“哎呦!”
方羽细眉一蹙,这家伙!
她身子转去,面向谢靖坐着,身往后倚着案沿,胳膊肘在案上撑着,没好气道:“装腔做势!”
谢靖手支额,侧卧面向方羽。
此姿态的谢靖,可以说他是谦谦君子,也可以说他是流氓地痞。
他轻浮,慵懒,洒脱,漫不经心,用一姿态,一颦一笑全然释放出来。
他对方羽勾引一笑,松松懒懒地道:“不知小人做何事得罪了方少爷?”
方羽很想嗤鼻说滚,可她偏偏没说出口。她伸腿,用脚尖踢了踢谢靖的膝盖,横眉怒对。
“你靠得太近。”
谢靖道:“这太小的事了吧!”
方羽食指竖起摇了摇,“这是很天大的事。”
谢靖轻挑地玩味一笑,“哦?”
方羽收回脚,盘膝抱臂,一本正经道:“古有云‘男女授受不亲’。”
谢靖耵了盯她,“男女?你?”
方羽哼了一声,道:“有了那句,便也有‘男男授受不亲’!”
谢靖无言又无奈,很快便说了一句,“你这是什么邪门歪道之理!”
方羽昂首,欣欣自得道:“本少从来都是言之有理。”
谢靖叹气,摇摇头,“牛头不对马嘴,理歪脑傻。”
方羽如电闪雷鸣,气的冲向他前,紧抓他的衣襟。
“你说什么?”
谢靖嘻嘻哈哈一笑,“将你一军!”
方羽青筋暴跳,转着他的衣襟,前后摇晃。把谢靖晃的晕头转向,忙喊停,知错了。
方羽呸了一声,始终不放手。把受的气,还有以往的陈年老气一泄尽出。
没多久,方羽只觉手累,放过了谢靖。起身走到亭中一张四方食案前,掀衣坐下。
亭中还有一张织锦百花图案的大屏风,立于案旁,为方羽挡去拂来的风。谢靖也随着起身,清扫衣摆,拢了拢衣袖,整了整被方羽扯过的衣襟,端正地坐在方羽的对面。

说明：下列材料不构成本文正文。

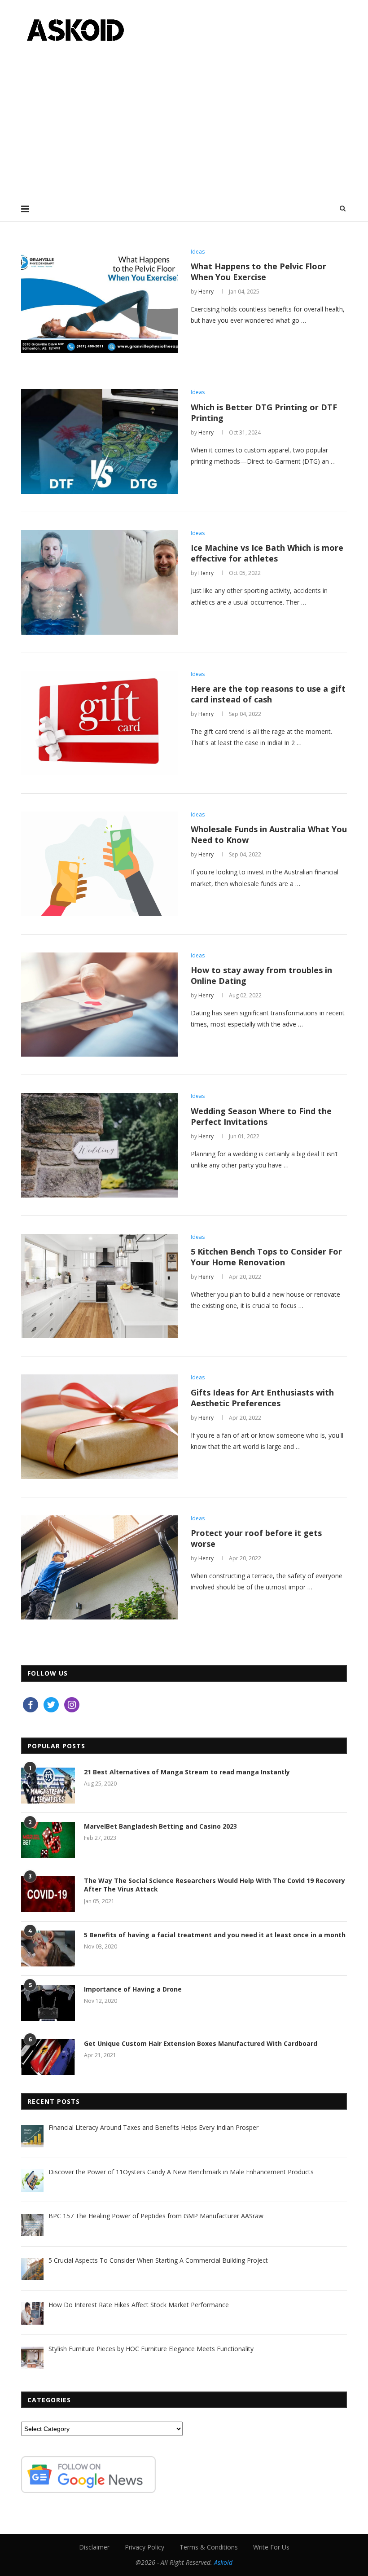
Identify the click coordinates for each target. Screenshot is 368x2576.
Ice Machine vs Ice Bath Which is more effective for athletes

正大的食案上,铺着一块上好的明黄色祥云百花锦簇布。布上摆放一些茶具,炉中的壶还在烧开着水。食案中间摆一碟方羽最爱的芙蓉桃花酥,和一碟翠绿豆糕。
谢靖为了赔罪,亲手泡出一壶浓香四溢的茶。提起紫砂壶,褐色的茶水从壶嘴而出,倒入近日新进的雨丝纹黑瓷釉里。
此黑釉乃出自方家经营的瓷窑所制,现还没出市贩卖。而方家的瓷窑是出了名的制窑之地,富贵人家都爱买方家瓷器,可方家瓷窑的出品实在少,又种类极少。小富之家难以抢到手,弄的人人恨不得想方家瓷窑制多点瓷器。
谢靖有幸,得以尝试这新出的黑瓷釉。瓷釉的花纹,丝丝如雨。
他把倒好茶端到方羽前,以示谢罪。